The American media usually profit handsomely from “hyper-partisan” fighting—finding, and sometimes creating, politically conflict-laden stories that get more viewers, listeners, readers, and thus higher advertising revenues. After abetting this discordant political environment, the media then tell us any bi-partisan agreement to lessen such conflict is good, apparently no matter what’s in it. That’s the impression the media left after Senator Patty Murray (D-OR) and Congressman Paul Ryan (R-WI), the congressional Budget Committee chairpersons, destroyed the budget “sequester” by adding $45 billion for fiscal year 2014, including $22 billion in added defense spending, to reach only a short-term budget agreement that didn’t deal with the larger long-term issues of taxes and rapidly growing entitlement spending.

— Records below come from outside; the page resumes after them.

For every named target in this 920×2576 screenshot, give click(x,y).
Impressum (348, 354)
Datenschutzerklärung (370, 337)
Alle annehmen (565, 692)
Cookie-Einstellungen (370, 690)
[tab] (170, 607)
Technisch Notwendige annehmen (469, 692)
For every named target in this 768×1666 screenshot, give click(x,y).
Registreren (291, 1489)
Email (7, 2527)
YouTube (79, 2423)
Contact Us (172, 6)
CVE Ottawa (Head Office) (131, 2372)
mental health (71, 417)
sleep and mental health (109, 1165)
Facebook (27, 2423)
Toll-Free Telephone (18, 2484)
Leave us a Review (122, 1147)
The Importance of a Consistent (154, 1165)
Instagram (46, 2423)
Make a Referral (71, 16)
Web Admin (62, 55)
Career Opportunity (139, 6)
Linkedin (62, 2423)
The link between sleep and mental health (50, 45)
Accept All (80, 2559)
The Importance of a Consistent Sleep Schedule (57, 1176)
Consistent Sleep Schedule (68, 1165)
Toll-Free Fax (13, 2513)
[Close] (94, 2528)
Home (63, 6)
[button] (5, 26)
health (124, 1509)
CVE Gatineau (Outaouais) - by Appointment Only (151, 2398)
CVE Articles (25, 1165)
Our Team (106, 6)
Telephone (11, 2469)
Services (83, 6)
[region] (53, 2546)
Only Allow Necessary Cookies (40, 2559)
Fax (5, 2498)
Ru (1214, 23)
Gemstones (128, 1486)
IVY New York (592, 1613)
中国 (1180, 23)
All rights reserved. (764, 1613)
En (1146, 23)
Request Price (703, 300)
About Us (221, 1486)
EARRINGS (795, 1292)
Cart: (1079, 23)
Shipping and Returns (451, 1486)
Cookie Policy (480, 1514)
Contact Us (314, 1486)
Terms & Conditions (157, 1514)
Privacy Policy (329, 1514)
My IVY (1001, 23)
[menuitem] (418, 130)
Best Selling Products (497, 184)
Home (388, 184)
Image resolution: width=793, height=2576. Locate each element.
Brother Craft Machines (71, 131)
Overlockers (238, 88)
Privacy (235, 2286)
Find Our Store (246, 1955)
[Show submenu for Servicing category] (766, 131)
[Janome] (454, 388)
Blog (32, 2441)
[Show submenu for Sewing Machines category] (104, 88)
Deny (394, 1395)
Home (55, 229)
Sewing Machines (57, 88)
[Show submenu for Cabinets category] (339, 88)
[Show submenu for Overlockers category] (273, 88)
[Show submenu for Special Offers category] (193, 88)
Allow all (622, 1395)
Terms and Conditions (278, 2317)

On the defense budget, over the next two budget years, which the agreement covers, the accord will nearly wipe away the effects of the sequester “decision rule”—under which across-the-board cuts had to be made. Despite the reputation for military efficiency, the Department of Defense (DoD) is the worst run federal department or agency. This proposition can be demonstrated by the repeated failure of the Pentagon to pass a financial audit. The Pentagon has not been able to account for trillions—yes, trillions—of dollars in expenditures. That monstrous failure in financial accountability seems due primarily to DoD’s budget being shrouded in secrecy and can be surmised by the second worst run department or agency being the Department of Homeland Security (DHS). DHS, although also having a culture of secrecy, is not quite so opaque as DoD and can at least partially pass a financial audit.

Such financial misconduct should give pause even to hawks, who see threats to the nation that others don’t and assume that defense spending should be increasing, not decreasing. Even if defense spending should be hiked—a dubious proposition in a world where terrorism-by-the-weak is really the only threat to the United States in the short- and medium term—the Pentagon’s broken accounting system cannot assure taxpayers that their hard-earned dollars are being translated into enhanced security. Thus, defense spending should continue to be cut, if for no other reason than taxpayers can’t tell whether they are getting their money’s worth.

Of course, the term “defense budget” is a misnomer. In the old days, up through World War II, when the actual mission was more defensively oriented, the nation had the Department of War—a more honest title. After World War II, when the informal American Empire was expanded to encompass most of the world, euphemism took over and the name was changed to Department of Defense. Ironically, during the post-war period, instead of defending an intrinsically safe nation—which has huge oceans as moats, weak and friendly neighbors, and nuclear weapons—DoD has concentrated on projecting offensive power to all corners of the globe. So the organization should really have been renamed the Department of Offense, the Department of the Defense of Other Countries, or even the Department of Defense of the American Empire. Demonstrating that the Department of Defense has little to do with the nation’s defenses was its actions on 9/11—when flailing around, it sent fighter jets out to sea in response to one of the few foreign attacks on U.S. soil in American history—and after those attacks when the Orwellian DHS had to be created.

And the only current threat to U.S. security, terrorism, is blowback from using military power overseas to police the informal U.S. Empire (which Americans would realize if they would just read the writings of Osama bin Laden and statements by al Qaeda) and accounts for only a small portion of the defense budget. In fact, most of the defense budget is used to buy offensive weaponry and provide support for power projection forces overseas that merely generate more blowback terrorism.

The intrinsically secure United States currently accounts for almost 40 percent of worldwide defense spending—U.S. annual military expenditures equal the combined military expenditures of the next 11 highest defense spending nations—but only generates about 25 percent of the world’s economic output. This disparity is imperial overstretch that the United States can no longer afford.

Up until the budget agreement, the Obama administration, the Republican House, and Democratic Senate, bickering and fighting all the way, had achieved something astounding that had not been accomplished since the Korean War—they actually reduced inflation-adjusted federal spending. From fiscal year 2009 (the George W. Bush administration’s last real budget) to fiscal year 2013, federal spending declined three percent in real terms and declined as a percent of GDP two percentage points. Those sterling accomplishments have been imperiled by the breaking of the sequester spending limits, especially on defense.